Mounjaro passa a ter uso pediátrico autorizado
A nova autorização representa um avanço na abordagem do diabetes tipo 2 entre crianças e adolescentes no Brasil. Antes restrito a adultos e a situações específicas relacionadas ao controle de peso, o medicamento agora pode ser prescrito também para pacientes mais jovens, desde que haja indicação médica.
O diferencial da tirzepatida está em sua atuação como agonista duplo dos receptores GIP e GLP-1, hormônios diretamente envolvidos na regulação da glicose e do apetite. Esse mecanismo contribui para a redução dos níveis de açúcar no sangue e pode impactar o controle do peso corporal em determinados casos.
Cenário do diabetes entre jovens no Brasil
Dados recentes apontam que cerca de 213 mil adolescentes convivem com diabetes tipo 2 no país. Além disso, mais de 1,4 milhão de jovens apresentam quadro de pré-diabetes, o que reforça a necessidade de estratégias eficazes de tratamento e prevenção.
Importância de novas alternativas terapêuticas
A ampliação do uso do Mounjaro surge como uma possibilidade adicional para casos em que os tratamentos convencionais não apresentam resultados satisfatórios. No entanto, especialistas destacam que a prescrição deve ser feita com cautela, considerando as particularidades do desenvolvimento físico e metabólico dessa faixa etária.
O acompanhamento médico contínuo é essencial para garantir a segurança e a eficácia do tratamento, especialmente por se tratar de um público mais vulnerável.
Base científica da aprovação
A decisão da Anvisa foi fundamentada em evidências de um estudo clínico internacional de fase 3, publicado na revista científica Lancet.
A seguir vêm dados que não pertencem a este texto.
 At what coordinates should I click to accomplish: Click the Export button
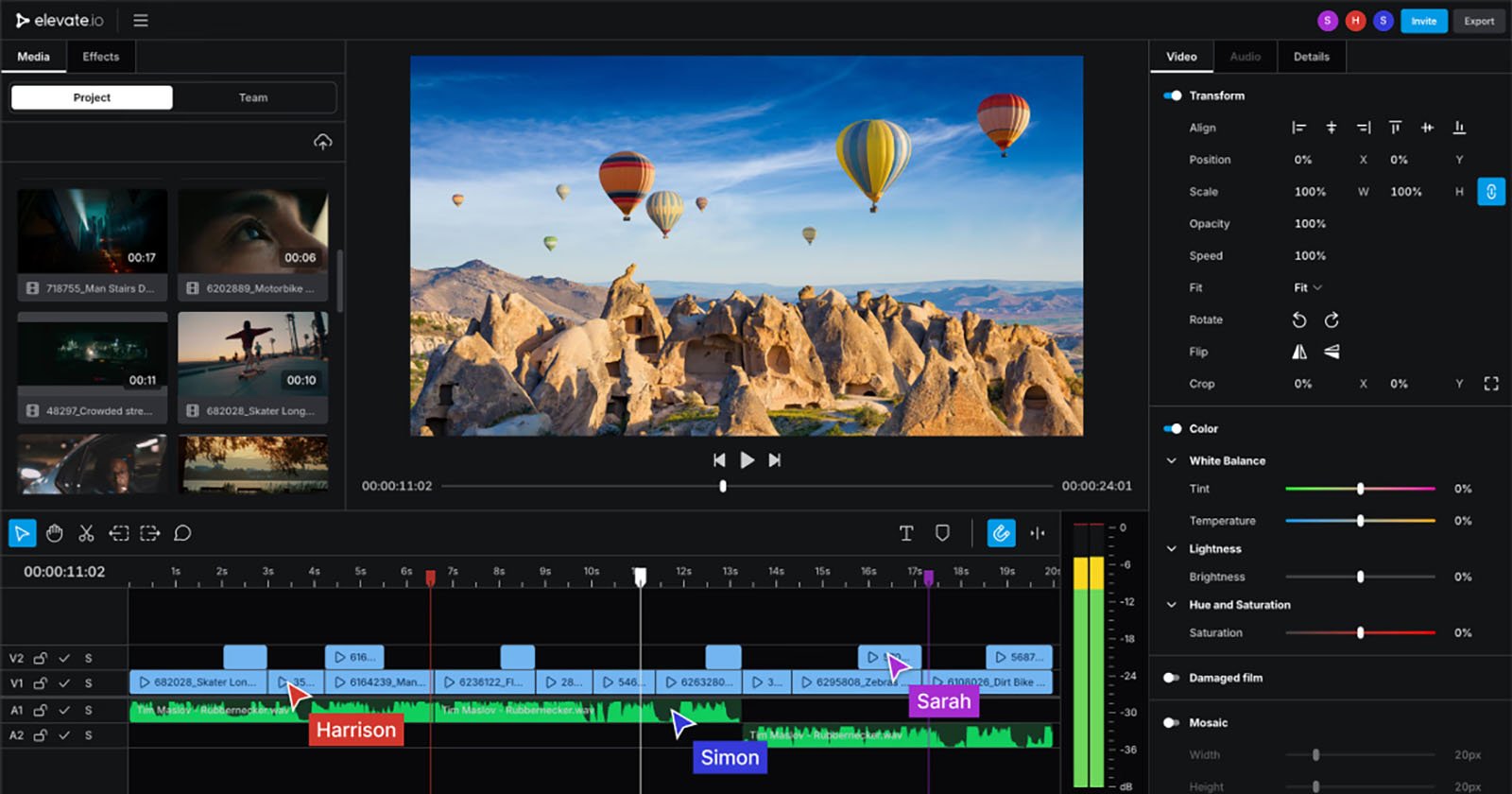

A pesquisa avaliou a eficácia e a segurança da tirzepatida em pacientes mais jovens, demonstrando resultados consistentes no controle glicêmico.
Efeitos adversos observados
Durante os estudos, os efeitos colaterais registrados foram semelhantes aos já conhecidos em adultos que utilizam medicamentos dessa classe. Entre os principais sintomas estão náuseas, episódios de diarreia e vômitos, geralmente classificados como leves ou moderados.
Essas reações tendem a ocorrer com maior frequência no início do tratamento. Segundo os dados apresentados, não houve registro de casos de hipoglicemia grave entre os participantes da pesquisa.